Assim, e desde logo, o regime da RAN agora divulgado consagra a nova metodologia de classificação dos solos, conforme recomendação da Organização das Nações Unidas para a Agricultura e Alimentação (FAO/WRB).
Há, todavia, muitas críticas a fazer ao diploma publicado – a começar na total ausência de possibilidade dada às Organizações de Ambiente de participarem activamente na respectiva elaboração. Apesar de, aquando da aprovação em Conselho de Ministros, ter sido divulgado que o Decreto-Lei fora aprovado na generalidade para consultas, certo é que a única Associação consultada foi a Associação Nacional de Municípios Portugueses.
As razões estão á vista: as Câmaras passam a ser as exclusivas responsáveis por delimitar a RAN, no âmbito do processo de elaboração, alteração ou revisão de plano municipal de ordenamento do território – o qual, recorde-se, deixou de estar sujeito a ratificação em Conselho de Ministros, na sequência de mais uma alteração à legislação de ordenamento do território em que este Governo tem sido fértil.
A delimitação da RAN vai ser efectuada e aprovada a nível municipal pelas próprias câmaras sendo desde logo considerados não integrados na Reserva Agrícola, entre outros, os “solos cuja urbanização seja possível programar” ( cfr. Art. 10º ) e, pasme-se, “Na elaboração da proposta de delimitação da RAN deve ser ponderada a necessidade de exclusão de áreas com edificações legalmente licenciadas ou autorizadas, bem como das destinadas à satisfação das carências existentes em termos de habitação, actividades económicas, equipamentos e de infra –estruturas” (cfr. Art. 12º nº 3). Tal significa obviamente uma aplicação completamente discricionária e ampla em cada um dos municípios, não permitindo assim proteger os valores associados ao regime da RAN.
Outro aspecto que merece o nosso repudio é a simplificação extrema de procedimentos, bem como a diminuição dos prazos para emissão de parecer prévio por parte das entidades regionais da RAN, em caso de utilizações não agrícolas de áreas integradas na RAN, dos actuais 60 ou 90 dias (consoante os casos), para somente 25, equivalendo a não emissão de parecer dentro deste prazo, a parecer (tácito) favorável (cfr.
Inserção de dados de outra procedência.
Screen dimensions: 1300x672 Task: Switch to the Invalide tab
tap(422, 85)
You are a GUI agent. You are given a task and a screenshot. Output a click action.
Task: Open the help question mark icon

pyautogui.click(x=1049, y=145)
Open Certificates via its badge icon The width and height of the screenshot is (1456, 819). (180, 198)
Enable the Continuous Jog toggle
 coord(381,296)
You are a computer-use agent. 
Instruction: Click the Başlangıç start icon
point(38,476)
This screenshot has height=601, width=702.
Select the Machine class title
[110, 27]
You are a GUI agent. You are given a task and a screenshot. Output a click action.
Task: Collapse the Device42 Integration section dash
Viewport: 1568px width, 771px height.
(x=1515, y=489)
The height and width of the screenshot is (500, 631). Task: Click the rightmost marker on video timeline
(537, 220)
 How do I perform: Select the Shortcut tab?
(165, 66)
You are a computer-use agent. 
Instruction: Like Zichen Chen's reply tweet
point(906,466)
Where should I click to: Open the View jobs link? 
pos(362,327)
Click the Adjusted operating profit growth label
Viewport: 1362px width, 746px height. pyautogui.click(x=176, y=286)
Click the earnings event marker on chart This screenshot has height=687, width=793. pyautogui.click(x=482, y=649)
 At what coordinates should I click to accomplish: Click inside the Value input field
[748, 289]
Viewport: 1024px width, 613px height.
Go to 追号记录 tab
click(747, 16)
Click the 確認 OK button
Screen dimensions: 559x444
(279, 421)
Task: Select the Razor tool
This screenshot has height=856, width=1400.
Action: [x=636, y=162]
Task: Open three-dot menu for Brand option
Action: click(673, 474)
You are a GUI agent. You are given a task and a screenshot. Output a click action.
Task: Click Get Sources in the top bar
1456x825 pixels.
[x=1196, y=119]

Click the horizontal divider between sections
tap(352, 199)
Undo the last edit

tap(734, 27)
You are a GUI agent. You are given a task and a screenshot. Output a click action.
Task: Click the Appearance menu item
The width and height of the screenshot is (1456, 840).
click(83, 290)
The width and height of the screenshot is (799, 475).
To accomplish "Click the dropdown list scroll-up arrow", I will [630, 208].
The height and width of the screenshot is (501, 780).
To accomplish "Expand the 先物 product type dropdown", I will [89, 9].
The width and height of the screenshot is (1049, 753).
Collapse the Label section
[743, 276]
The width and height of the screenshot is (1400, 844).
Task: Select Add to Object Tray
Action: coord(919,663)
Arts. 22º e 23º).
Recorde-se que face ao regime até aqui vigente, todas as utilizações não estritamente agrícolas de solos integrados na RAN, careciam de autorizações da Comissão Regional da Reserva Agrícola (CRRA) e as desafectações de áreas da RAN apenas estavam previstas em termos excepcionais.
Acresce ainda a referência no preâmbulo do diploma relativo à integração da actividade florestal na actividade agrícola o que pode levar à promoção da florestação de terras agrícolas acabando com o efeito dos espaços agrícolas como faixas de contenção do fogo. Por outro lado, determinadas culturais florestais, como os eucaliptos, podem significar a degradação de solos agrícolas e a competição com as culturas para produção alimentar.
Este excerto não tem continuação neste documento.